Cardio-spin class

If you’re one of those people who spend hours working out at the gym but have hit a plateau when it comes to your fitness goals, it’s time you supercharge your cardio workout.  

Basics first –

Cardio is not about just burning fats but it is an essential component of workouts. It helps to improve your cardiovascular health, helps you lose weight and enhances your lung capacity.

Before you start:

1. Figure out your fitness objective

 Do you want to lose weight? Improve strength and endurance? Zero in on your objective first. Whatever your goal is, it is best to get medical and/or expert advice before starting out.

2.  Determine your current fitness level and target heart rate:

Is our body used to exercise? If yes, what all forms of exercise have you tried before? Or is it the first time you’re pushing your body to exercise? A proper evaluation before planning your fitness routine is very essential. Your Target Heart Rate or Training Heart Rate (THR) also needs to be determined. It is a desired range at which you will benefit the most from physical exercise. It is mostly based on age but other factors like physical condition, gender, etc. also comes into play.

Once you know your target heart rate, you can use the cardio machines more efficiently in order to burn more calories.

3. Plan your routine to meet your fitness objective:

The rule of thumb is that if you burn around 3500 calories, you stand a chance to lose around 0.4 – 0.5 kg; which means you need to burn around 500 calories per day, every day through diet and exercise. If you eat around 200-300 calories less per day and burn around 300-400 calories during your workout, you should ideally lose weight as per your plan.

The biggest mistake most people make is just doing the same kind of exercises every day, at more or less the same intensity.

If you want cardio to work for you, follow these tips:

1. Switch between high and low intensity

Whether you’re on the treadmill or cycle, keep on switching between high and low intensity. For example walk at 6 kmph for 2 minutes and try to do at least 10 kmph for the next 5 minutes and gradually come down to 6 kmph again. This variation helps reach your target heart rate, improves cardiovascular health, metabolism and weight loss. If you’re on the cycle, increase the resistance. This is a technique used by professional athletes and is called interval training.

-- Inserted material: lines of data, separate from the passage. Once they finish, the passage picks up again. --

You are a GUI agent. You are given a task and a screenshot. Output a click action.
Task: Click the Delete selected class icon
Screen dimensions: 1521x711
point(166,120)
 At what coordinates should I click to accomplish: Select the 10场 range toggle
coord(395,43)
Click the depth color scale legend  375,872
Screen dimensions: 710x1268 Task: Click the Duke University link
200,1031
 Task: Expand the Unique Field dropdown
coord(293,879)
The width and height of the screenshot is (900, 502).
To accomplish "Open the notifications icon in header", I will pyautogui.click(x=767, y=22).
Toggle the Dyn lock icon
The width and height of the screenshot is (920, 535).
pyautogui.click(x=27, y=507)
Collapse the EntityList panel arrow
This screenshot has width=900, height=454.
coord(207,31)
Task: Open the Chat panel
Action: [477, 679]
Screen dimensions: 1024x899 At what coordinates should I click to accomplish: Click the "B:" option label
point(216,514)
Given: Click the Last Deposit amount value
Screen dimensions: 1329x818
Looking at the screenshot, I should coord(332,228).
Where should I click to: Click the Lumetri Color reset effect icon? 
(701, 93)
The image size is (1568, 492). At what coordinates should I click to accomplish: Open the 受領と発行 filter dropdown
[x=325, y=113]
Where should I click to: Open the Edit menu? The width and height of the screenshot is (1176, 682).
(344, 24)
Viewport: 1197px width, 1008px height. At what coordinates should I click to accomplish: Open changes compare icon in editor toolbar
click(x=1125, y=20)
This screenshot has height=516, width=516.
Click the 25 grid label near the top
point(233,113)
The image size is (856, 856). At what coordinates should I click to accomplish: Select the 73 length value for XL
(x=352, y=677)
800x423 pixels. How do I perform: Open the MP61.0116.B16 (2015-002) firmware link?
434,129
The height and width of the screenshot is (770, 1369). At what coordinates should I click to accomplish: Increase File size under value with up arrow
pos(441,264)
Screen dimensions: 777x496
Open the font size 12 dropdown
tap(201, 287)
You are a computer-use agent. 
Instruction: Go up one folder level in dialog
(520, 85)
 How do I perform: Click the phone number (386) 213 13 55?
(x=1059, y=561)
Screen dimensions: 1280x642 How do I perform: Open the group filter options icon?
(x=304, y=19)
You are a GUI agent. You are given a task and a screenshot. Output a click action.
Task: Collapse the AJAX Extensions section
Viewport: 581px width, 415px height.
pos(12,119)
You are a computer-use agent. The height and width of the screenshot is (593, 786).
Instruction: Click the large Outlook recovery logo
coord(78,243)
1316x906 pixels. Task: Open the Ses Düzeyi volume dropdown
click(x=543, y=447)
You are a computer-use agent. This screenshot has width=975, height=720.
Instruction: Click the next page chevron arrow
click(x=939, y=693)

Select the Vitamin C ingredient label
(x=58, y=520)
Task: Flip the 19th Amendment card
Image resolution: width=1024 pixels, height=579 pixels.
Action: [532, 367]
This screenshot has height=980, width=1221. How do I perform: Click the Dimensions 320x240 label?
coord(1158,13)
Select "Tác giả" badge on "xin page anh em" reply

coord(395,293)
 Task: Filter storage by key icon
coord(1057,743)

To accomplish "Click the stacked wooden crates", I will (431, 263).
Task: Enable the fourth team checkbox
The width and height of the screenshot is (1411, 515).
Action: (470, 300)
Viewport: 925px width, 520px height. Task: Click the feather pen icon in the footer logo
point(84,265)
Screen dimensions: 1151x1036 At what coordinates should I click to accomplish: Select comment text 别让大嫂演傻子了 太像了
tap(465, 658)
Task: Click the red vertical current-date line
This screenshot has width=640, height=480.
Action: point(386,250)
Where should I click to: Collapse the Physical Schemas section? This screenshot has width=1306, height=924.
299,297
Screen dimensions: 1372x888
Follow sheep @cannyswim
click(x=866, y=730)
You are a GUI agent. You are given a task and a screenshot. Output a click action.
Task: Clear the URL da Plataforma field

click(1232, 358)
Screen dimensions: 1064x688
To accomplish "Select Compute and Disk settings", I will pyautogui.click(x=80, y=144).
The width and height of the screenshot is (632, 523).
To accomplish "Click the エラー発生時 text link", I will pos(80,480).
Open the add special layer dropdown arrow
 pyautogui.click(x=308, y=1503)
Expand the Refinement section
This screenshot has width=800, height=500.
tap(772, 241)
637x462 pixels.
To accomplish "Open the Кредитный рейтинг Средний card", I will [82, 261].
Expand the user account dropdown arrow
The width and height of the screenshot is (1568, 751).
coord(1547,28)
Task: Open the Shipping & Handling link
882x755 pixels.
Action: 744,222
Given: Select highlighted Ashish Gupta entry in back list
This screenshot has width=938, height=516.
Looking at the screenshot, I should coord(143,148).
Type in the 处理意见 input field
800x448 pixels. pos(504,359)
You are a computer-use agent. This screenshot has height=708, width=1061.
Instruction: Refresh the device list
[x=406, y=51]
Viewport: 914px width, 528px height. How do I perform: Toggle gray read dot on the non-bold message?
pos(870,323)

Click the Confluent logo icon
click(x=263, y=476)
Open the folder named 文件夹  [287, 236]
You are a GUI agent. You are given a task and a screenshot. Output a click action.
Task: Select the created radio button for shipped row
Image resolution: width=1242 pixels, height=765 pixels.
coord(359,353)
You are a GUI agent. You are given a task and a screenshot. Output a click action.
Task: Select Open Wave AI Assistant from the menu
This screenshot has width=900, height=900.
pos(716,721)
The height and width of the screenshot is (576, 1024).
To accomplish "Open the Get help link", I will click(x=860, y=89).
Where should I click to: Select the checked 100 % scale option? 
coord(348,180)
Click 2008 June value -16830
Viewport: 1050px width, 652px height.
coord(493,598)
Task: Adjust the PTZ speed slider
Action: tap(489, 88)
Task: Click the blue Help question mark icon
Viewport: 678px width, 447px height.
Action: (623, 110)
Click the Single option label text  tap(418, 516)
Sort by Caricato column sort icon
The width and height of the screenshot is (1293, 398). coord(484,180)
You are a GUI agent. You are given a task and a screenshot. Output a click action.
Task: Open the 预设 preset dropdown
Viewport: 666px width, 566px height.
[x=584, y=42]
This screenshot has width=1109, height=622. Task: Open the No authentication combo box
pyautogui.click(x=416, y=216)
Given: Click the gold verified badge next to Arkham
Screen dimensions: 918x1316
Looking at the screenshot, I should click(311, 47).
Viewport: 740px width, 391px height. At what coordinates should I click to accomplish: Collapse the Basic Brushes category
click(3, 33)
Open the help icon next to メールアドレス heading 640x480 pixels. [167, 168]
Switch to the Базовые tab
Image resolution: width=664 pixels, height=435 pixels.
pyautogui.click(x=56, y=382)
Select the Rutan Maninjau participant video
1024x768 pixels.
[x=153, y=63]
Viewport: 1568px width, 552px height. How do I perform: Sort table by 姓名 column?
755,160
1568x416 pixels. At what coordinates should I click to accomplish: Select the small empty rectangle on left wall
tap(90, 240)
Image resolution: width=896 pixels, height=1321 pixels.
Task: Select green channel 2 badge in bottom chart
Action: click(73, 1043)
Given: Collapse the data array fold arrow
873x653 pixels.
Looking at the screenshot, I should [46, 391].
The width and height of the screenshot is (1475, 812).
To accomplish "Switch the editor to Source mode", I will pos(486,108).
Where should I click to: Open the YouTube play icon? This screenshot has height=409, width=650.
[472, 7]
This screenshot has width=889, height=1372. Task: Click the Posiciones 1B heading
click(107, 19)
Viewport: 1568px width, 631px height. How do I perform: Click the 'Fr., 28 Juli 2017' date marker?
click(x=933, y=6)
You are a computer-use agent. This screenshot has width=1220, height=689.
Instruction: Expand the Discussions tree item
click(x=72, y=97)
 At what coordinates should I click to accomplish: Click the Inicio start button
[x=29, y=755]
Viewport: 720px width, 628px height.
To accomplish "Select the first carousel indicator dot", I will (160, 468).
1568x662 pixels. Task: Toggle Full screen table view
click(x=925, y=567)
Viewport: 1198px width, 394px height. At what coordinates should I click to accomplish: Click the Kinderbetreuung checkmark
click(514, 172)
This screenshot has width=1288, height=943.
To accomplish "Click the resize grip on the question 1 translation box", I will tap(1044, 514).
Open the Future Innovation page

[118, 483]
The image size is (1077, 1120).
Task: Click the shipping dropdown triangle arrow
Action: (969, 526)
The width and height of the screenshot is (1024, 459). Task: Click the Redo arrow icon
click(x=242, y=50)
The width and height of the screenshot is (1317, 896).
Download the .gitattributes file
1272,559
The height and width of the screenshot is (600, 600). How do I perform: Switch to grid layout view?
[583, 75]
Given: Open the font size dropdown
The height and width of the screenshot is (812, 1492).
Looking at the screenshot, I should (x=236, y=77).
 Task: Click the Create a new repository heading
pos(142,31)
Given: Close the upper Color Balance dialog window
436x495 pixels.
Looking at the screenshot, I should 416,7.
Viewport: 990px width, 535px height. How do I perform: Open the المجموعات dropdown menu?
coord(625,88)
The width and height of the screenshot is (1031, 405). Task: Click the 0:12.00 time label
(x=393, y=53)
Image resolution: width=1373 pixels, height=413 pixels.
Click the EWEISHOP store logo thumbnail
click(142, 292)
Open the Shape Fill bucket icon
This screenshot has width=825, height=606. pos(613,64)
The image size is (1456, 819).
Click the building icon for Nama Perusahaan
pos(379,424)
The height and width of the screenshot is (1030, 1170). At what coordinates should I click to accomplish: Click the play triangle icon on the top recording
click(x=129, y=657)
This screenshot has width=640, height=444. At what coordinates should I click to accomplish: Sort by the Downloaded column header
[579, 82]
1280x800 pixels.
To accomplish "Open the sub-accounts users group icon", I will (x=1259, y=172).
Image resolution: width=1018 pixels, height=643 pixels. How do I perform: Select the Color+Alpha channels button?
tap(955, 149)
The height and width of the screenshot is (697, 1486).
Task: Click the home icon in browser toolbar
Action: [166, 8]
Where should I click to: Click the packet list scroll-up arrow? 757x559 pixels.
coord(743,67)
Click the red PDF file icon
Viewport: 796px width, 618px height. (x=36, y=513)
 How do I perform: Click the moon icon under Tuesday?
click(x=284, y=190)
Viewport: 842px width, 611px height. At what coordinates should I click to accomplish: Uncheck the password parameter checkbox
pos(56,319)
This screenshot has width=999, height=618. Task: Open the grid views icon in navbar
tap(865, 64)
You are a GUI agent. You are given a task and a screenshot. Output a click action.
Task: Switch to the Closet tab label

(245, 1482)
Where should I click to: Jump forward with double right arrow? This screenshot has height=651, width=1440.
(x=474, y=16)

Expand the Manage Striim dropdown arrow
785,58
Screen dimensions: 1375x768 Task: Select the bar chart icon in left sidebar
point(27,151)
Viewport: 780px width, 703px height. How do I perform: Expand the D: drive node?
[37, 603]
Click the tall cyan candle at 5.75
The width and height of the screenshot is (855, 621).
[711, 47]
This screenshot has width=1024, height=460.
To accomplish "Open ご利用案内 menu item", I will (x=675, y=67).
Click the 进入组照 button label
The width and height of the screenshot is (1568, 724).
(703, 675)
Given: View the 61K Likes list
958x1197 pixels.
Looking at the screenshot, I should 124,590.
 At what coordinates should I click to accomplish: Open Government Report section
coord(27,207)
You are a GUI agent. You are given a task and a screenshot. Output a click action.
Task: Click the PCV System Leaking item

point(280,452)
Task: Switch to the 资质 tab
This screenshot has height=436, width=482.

2. Do it after strength training

Strength training uses your body’s glucose stores. So, when you do cardio following strength or weight training, your body has very little glucose. Your fat stores are used up instead. This helps reduce your fat percentage and increases chances of weight loss.

3. Vary your regime

As we exercise, the fact is your body’s endurance goes up and it gets used to that particular level of exercise. This hinders your ability to burn fat. Try different cardio activities like cycling, swimming, boxing, running, jogging, aerobic exercises, yoga, spinning, skipping or participating in team sports. Include at least two different types of cardio activities in a week.

4. Keep pushing the limits

Find ways to make your cardio workout more challenging. Try running on an inclined treadmill, add more resistance to your cycle – basically push yourself to see how far you can go. The moment you realize your body is getting comfortable with the exercise, take it to the next level. No pain, no gain!

5. Don’t miss strength training

People seem to think that they are two different phases of a workout but actually aim to do one thing – improve your overall fitness. Weight training helps build your lean muscles and increases your basal metabolic rate, thus helping you lose weight faster.

Consult your trainer to get the best of both worlds at the same time whenever possible. For example, you could do squats with a sub-maximal weight, strap on sand bags while on the treadmill, do sides and lunges with dumbbells.

6. Have fun

Cardio doesn’t have to be boring. Team sports like football, hockey and basketball or individual ones like squash and tennis are some of the best forms of cardio. Not only that, it’ll give you a competitive edge and cut down the monotony. So find some friends and hit the field.